4 Los presidentes electos en 1958 y 1963, Rómulo Betancourt y Raúl Leoni, habían sido actores protagónicos dentro de la Federación de Estudiantes de Venezuela (FEV) y en el surgimiento de la Generación de 1928. Rafael Caldera, electo en 1968 y de menor edad que Betancourt y Leoni, no formó parte de dicha generación, aunque sí se integró a la FEV a la muerte de Gómez. Posteriormente, Caldera sería actor central en la ruptura de dicha Federación, en mayo de 1936, por razones fundamentalmente ideológicas: la orientación marxista de sus principales líderes, el anticlericalismo y la promoción del Estado docente (Cf. Carnevali, 1992; Luque, 1986; Rivera, 1969; Rodríguez Iturbe, 1972; Suárez, 1973).
5 El proceso de pacificación no erradicó totalmente la conspiración guerrillera, pues persistieron algunos entes radicales, como la Liga Socialista, que aspiraban a instaurar un gobierno revolucionario. El secuestro del directivo de la empresa Owens Illinois, William Niehous, que se prolongaría por más de tres años (1976-1979), constituyó un ejemplo de ello.

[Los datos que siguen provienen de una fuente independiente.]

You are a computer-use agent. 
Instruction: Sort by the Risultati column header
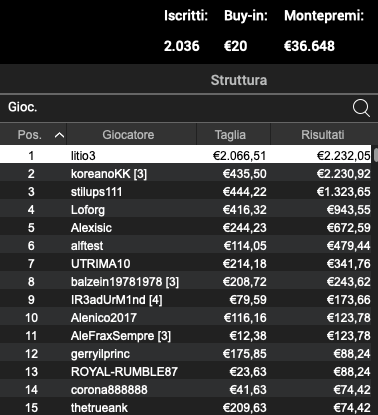tap(323, 135)
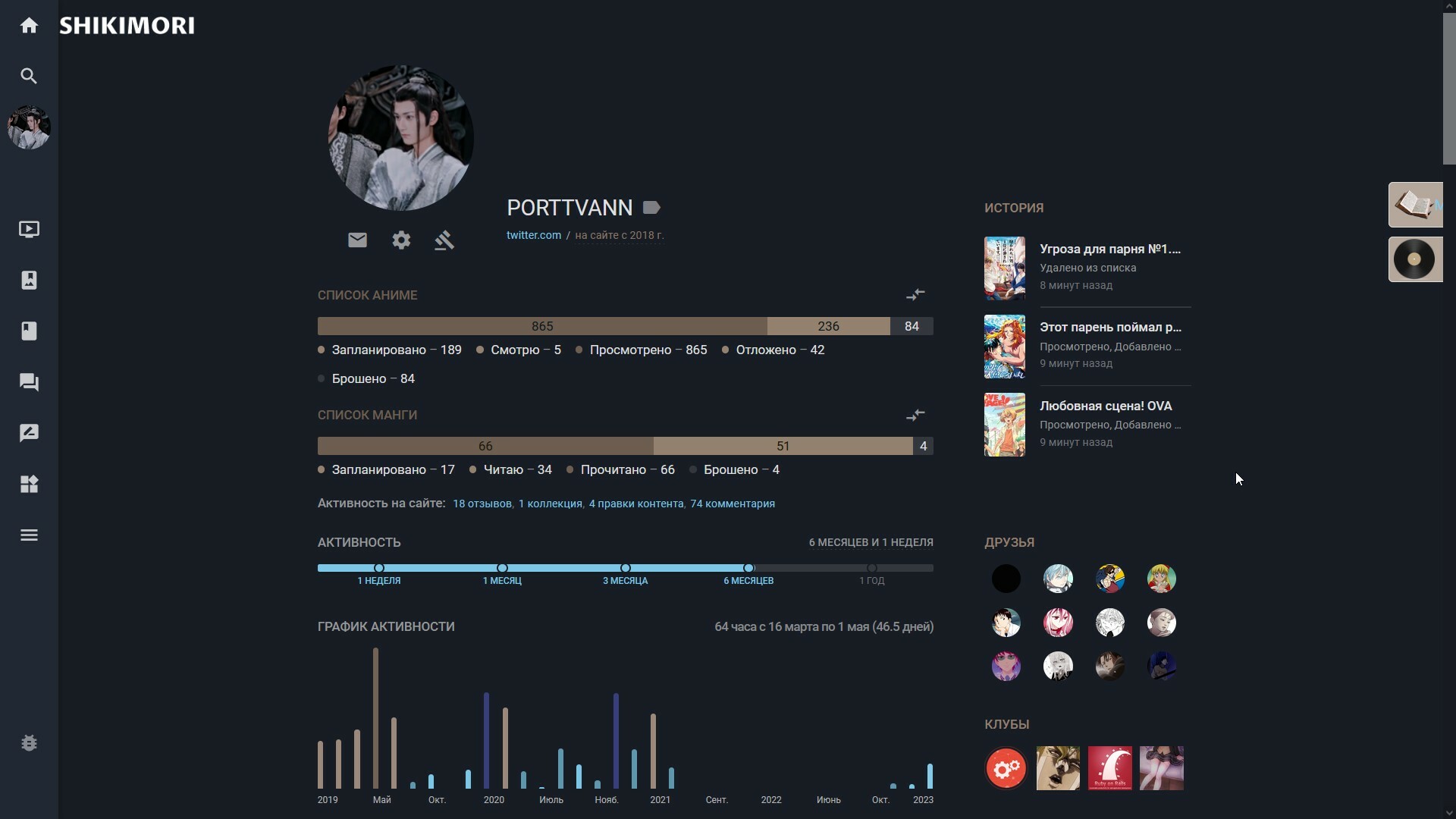
Task: Open the forum chat bubbles icon
Action: click(29, 382)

6 En la unidad generacional no marxista que luchó contra la dictadura perez jimenista figuraron, entre otros, Enrique Aristeguieta Gramcko, quien formó parte de la Junta Patrió- tica en representación de COPEI, y José de la Cruz Fuentes, integrante del Frente Universitario constituido en abril de 1957.
7 Otras figuras destacadas de orientación marxista se sintieron frustradas por el error y el fracaso de la lucha armada y, como lo indicó el escritor Carlos Noguera, de esa frustración “se nutrió todo el enjambre de creadores venezolanos desde Jacobo Borges en la pintura, hasta César Rengifo, en el teatro” (Roche, 2013, p. 194).
8 Rafael Caldera fue el candidato presidencial de COPEI en los comicios de 1947, 1958, 1963, 1968 (cuando resultó electo) y 1983. En los de 1993, el postulado por esa organización fue Oswaldo Álvarez Paz, integrante de la generación de 1988, en tanto que Caldera resultaría el vencedor como candidato de su nuevo partido, Convergencia.
9 Entre otros, se hallaban: Héctor Rodríguez Castro, Robert Serra, Andreina Tarazón, Manuel Dun, Eder Dugarte, Yahir Muñoz, César Trómpiz, Janlisbeth Velasco y Osly Hernández.
10 Para los valores entre 1973 y 2000, ver Varnagy (2003).
11 Desde 2014, el Índice de Miseria (tasa de inflación+ tasa de desempleo) ha superado la barrera del 100% en el país: 214,9% en 2015 y 573,4% en 2016 (Hanke, 2016). Ante esta situación, distintos estudios de opinión pública han evidenciado reiteradamente la creciente evaluación negativa del modelo económico y político del país, así como la gestión de Nicolás Maduro. Por ejemplo, en el 4° trimestre de 2016, la encuesta de Keller y Asociados encontró que mientras el 22% de una muestra nacional expresaba estar de acuerdo con la frase “Sólo en socialismo se resuelven los problemas del pueblo”, el 75% manifestaba su desacuerdo. Con respecto a la gestión presidencial, Datanálisis encontró que en febrero de 2016 el 63,4% de los encuestados la evaluaban negativamente (muy mala, mala, regular hacia mala), cifra que ascendería al 79,2% en diciembre del mismo año.